In this exercise, every entry is to be copied exactly.
══════════════════════════════
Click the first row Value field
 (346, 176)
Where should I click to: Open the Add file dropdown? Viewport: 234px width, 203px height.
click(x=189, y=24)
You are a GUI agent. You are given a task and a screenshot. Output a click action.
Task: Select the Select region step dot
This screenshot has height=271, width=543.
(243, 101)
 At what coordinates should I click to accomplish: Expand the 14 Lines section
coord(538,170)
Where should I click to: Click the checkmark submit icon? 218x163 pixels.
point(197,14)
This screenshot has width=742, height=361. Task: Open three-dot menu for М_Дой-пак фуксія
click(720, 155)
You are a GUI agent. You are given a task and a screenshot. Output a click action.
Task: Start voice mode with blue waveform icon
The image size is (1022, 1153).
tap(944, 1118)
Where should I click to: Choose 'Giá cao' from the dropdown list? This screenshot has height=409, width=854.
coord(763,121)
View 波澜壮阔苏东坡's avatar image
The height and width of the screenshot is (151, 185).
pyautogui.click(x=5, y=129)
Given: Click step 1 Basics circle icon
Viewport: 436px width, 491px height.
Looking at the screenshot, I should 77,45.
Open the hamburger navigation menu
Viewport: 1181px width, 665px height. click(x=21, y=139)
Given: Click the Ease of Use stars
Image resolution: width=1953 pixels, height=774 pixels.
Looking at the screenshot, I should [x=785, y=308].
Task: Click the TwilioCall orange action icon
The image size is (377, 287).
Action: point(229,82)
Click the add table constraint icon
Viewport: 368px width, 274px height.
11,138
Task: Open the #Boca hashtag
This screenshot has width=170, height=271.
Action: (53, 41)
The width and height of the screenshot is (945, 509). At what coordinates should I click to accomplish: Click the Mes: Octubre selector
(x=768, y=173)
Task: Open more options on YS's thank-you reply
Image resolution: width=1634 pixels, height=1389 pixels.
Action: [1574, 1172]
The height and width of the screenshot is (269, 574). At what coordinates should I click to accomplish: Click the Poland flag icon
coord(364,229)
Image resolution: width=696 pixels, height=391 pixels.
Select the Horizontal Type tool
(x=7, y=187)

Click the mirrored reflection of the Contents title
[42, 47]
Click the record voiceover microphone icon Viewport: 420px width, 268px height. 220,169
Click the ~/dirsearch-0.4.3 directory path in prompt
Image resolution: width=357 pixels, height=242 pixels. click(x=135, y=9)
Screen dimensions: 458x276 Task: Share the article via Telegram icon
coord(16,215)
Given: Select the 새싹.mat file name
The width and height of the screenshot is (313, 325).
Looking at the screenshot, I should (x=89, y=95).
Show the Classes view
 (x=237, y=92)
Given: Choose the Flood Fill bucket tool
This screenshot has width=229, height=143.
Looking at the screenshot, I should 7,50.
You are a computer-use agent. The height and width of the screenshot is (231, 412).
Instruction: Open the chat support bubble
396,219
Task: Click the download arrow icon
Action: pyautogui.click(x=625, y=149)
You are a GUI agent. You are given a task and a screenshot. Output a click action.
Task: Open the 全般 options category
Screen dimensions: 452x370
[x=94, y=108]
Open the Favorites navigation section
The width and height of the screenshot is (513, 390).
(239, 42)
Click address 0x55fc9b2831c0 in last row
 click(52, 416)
══════════════════════════════
Result of this exercise
Click the first row Value field
 (346, 176)
Where should I click to: Open the Add file dropdown? Viewport: 234px width, 203px height.
click(x=189, y=24)
You are a GUI agent. You are given a task and a screenshot. Output a click action.
Task: Select the Select region step dot
This screenshot has height=271, width=543.
(243, 101)
 At what coordinates should I click to accomplish: Expand the 14 Lines section
coord(538,170)
Where should I click to: Click the checkmark submit icon? 218x163 pixels.
point(197,14)
This screenshot has width=742, height=361. Task: Open three-dot menu for М_Дой-пак фуксія
click(720, 155)
You are a GUI agent. You are given a task and a screenshot. Output a click action.
Task: Start voice mode with blue waveform icon
The image size is (1022, 1153).
tap(944, 1118)
Where should I click to: Choose 'Giá cao' from the dropdown list? This screenshot has height=409, width=854.
coord(763,121)
View 波澜壮阔苏东坡's avatar image
The height and width of the screenshot is (151, 185).
pyautogui.click(x=5, y=129)
Given: Click step 1 Basics circle icon
Viewport: 436px width, 491px height.
Looking at the screenshot, I should 77,45.
Open the hamburger navigation menu
Viewport: 1181px width, 665px height. click(x=21, y=139)
Given: Click the Ease of Use stars
Image resolution: width=1953 pixels, height=774 pixels.
Looking at the screenshot, I should [x=785, y=308].
Task: Click the TwilioCall orange action icon
The image size is (377, 287).
Action: point(229,82)
Click the add table constraint icon
Viewport: 368px width, 274px height.
11,138
Task: Open the #Boca hashtag
This screenshot has width=170, height=271.
Action: (53, 41)
The width and height of the screenshot is (945, 509). At what coordinates should I click to accomplish: Click the Mes: Octubre selector
(x=768, y=173)
Task: Open more options on YS's thank-you reply
Image resolution: width=1634 pixels, height=1389 pixels.
Action: [1574, 1172]
The height and width of the screenshot is (269, 574). At what coordinates should I click to accomplish: Click the Poland flag icon
coord(364,229)
Image resolution: width=696 pixels, height=391 pixels.
Select the Horizontal Type tool
(x=7, y=187)

Click the mirrored reflection of the Contents title
[42, 47]
Click the record voiceover microphone icon Viewport: 420px width, 268px height. 220,169
Click the ~/dirsearch-0.4.3 directory path in prompt
Image resolution: width=357 pixels, height=242 pixels. click(x=135, y=9)
Screen dimensions: 458x276 Task: Share the article via Telegram icon
coord(16,215)
Given: Select the 새싹.mat file name
The width and height of the screenshot is (313, 325).
Looking at the screenshot, I should (x=89, y=95).
Show the Classes view
 (x=237, y=92)
Given: Choose the Flood Fill bucket tool
This screenshot has width=229, height=143.
Looking at the screenshot, I should 7,50.
You are a computer-use agent. The height and width of the screenshot is (231, 412).
Instruction: Open the chat support bubble
396,219
Task: Click the download arrow icon
Action: pyautogui.click(x=625, y=149)
You are a GUI agent. You are given a task and a screenshot. Output a click action.
Task: Open the 全般 options category
Screen dimensions: 452x370
[x=94, y=108]
Open the Favorites navigation section
The width and height of the screenshot is (513, 390).
(239, 42)
Click address 0x55fc9b2831c0 in last row
 click(52, 416)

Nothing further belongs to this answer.